CWH co-founder is wrong on deregulation claims


Chemist Warehouse Woden, September 2013.
Chemist Warehouse believes there is not enough competition under the current pharmacy model.

Recent comments by Chemist Warehouse’s Damian Gance could undermine the credibility of the profession, writes Paul Jaffar

The Inquiry into the establishment of a pharmacy council and pharmacy ownership in Queensland presents an opportunity for our profession to be further strengthened and better utilised, and it should be welcomed for the positive step forward that it is.

However, the opportunistic statements from Chemist Warehouse’s Damien Gance have the ability to cast an unnecessary shadow and doubt upon what is a venerable profession.

At the first day of public hearings on Monday, Mr Gance, together with Professor Stephen King, made assertions and statements about pharmacy ownership which are fundamentally flawed and unjustified.

This can be seen as nothing other than through the prism of commercial interest and ideology, and seeks to jettison what is a tried, tested and leading model of community pharmacy.

As the Member for Caloundra Mark McArdle MP rightly questioned during the public hearing, “what is the evil that must be overcome?” in relation to pharmacy ownership.The truth is that there is no evil, rather a model that has served the community well and enjoys overwhelming public support.

It is astounding that Mr Gance would claim that “many an argument voiced by those in favour of the status quo are truly grounded in self-interest”, when Chemist Warehouse itself supports deregulation of ownership laws to suit their own expansionary and commercial interests.

Additionally, derisory examples of professional misconduct do not reflect an entire profession, and must not form part of the basis of an argument that ownership rules must be removed for the sake of a few bad apples.

It was also telling that Mr Gance firstly called for complete deregulation, and when subsequently questioned about the ability of pharmaceutical companies being able to own pharmacies stated that this would potentially need to be legislated against.

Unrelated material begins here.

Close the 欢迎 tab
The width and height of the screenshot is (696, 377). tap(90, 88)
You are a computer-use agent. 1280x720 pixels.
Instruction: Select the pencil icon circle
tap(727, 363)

There is a long list of valid reasons why pharmacist ownership of pharmacies is essential, and there are three that stand out most in my mind.

Firstly, a level of professional oversight and what is effectively an extra layer of protection for the public that is derived from a health professional being the proprietor of their own business cannot be underestimated.

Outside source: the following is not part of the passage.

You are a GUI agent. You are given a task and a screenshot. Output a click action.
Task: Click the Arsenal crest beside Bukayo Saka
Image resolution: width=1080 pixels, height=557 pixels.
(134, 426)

A “fit and proper person” test would not replace an AHPRA registered health professional putting their registration and career on the line as a proprietor of a business.

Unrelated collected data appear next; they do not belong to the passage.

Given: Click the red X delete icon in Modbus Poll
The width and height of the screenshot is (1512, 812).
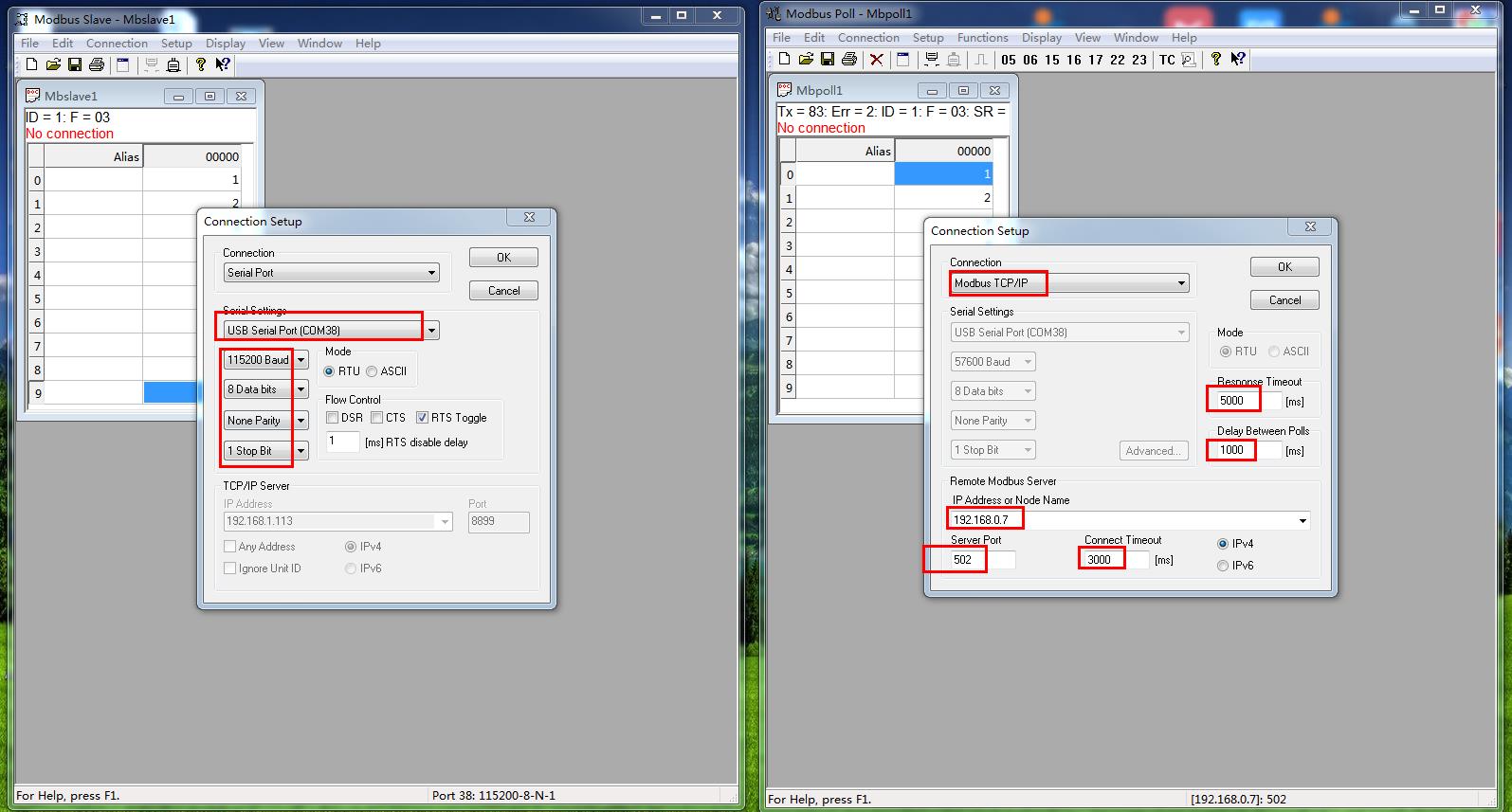Looking at the screenshot, I should 877,59.
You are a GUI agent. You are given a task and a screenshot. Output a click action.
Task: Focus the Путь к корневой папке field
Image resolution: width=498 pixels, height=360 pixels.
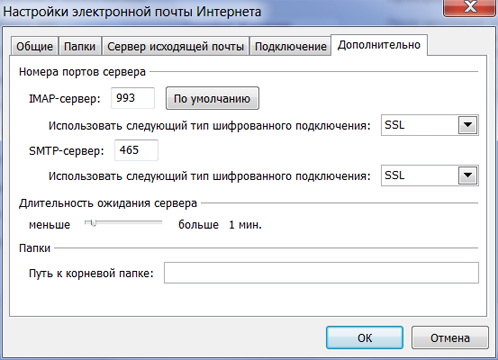pos(321,273)
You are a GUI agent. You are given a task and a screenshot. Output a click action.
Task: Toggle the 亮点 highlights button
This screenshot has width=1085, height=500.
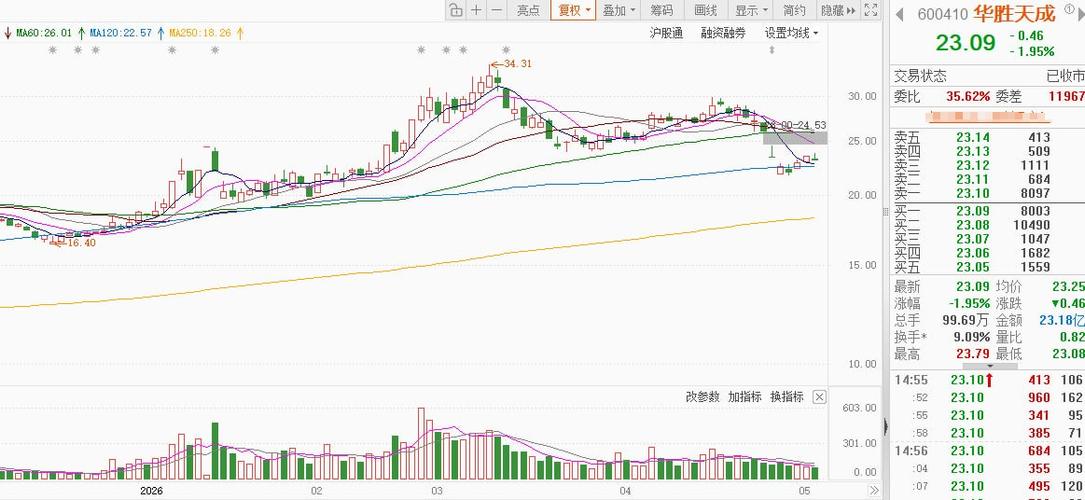528,10
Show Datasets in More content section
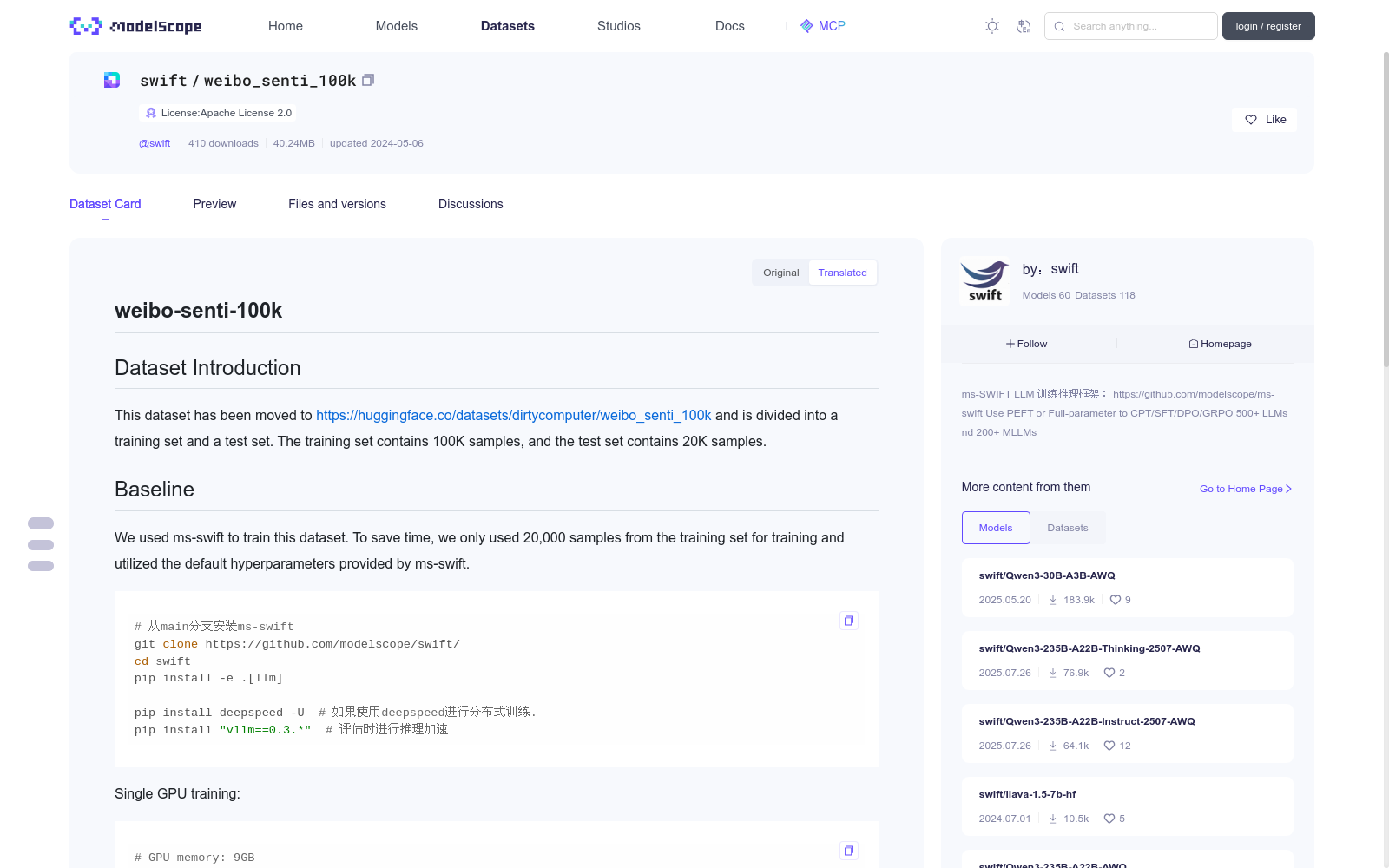Viewport: 1389px width, 868px height. [1067, 528]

Secondly, as we have seen in many international examples, a deregulated model leads to a focus on products and commodities rather than a focus on service.

The evolution of pharmacies into healthcare hubs should not be jettisoned in favour of what Mr Gance refers to as a “retail business”. Indeed community pharmacies are not ordinary retail businesses and medicines are certainly not ordinary items of commerce.

Thirdly, why anyone would want to give more power and market control to conglomerates such as Coles, Woolworths and Ramsay is beyond me. If the argument in relation to deregulation is increased competition, how can saturating an industry with corporates who have greater than 60% market dominance increase competition?

It would in fact stifle competition, in comparison to over 150 pharmacy brands consisting of individual small business owners robustly competing against one another.

The Pharmacy Guild, as well as other stakeholders, will now have an opportunity to be part of the Inquiry’s public hearings and it is vital that the disastrous outcomes that would result from deregulation are highlighted, and ultimately the role of community pharmacy further strengthened and the spirit of the law upheld.

Queensland needs and would benefit from a pharmacy council, and the key benefits of pharmacist ownership of pharmacies must be recognised, applauded and built upon not dismantled in support of free market ideology and commercial interest.

We cannot allow further unjustified and unfounded claims about pharmacy deregulation to be promulgated.

Paul Jaffar is a pharmacy owner and Queensland Branch Committee Member at The Pharmacy Guild of Australia.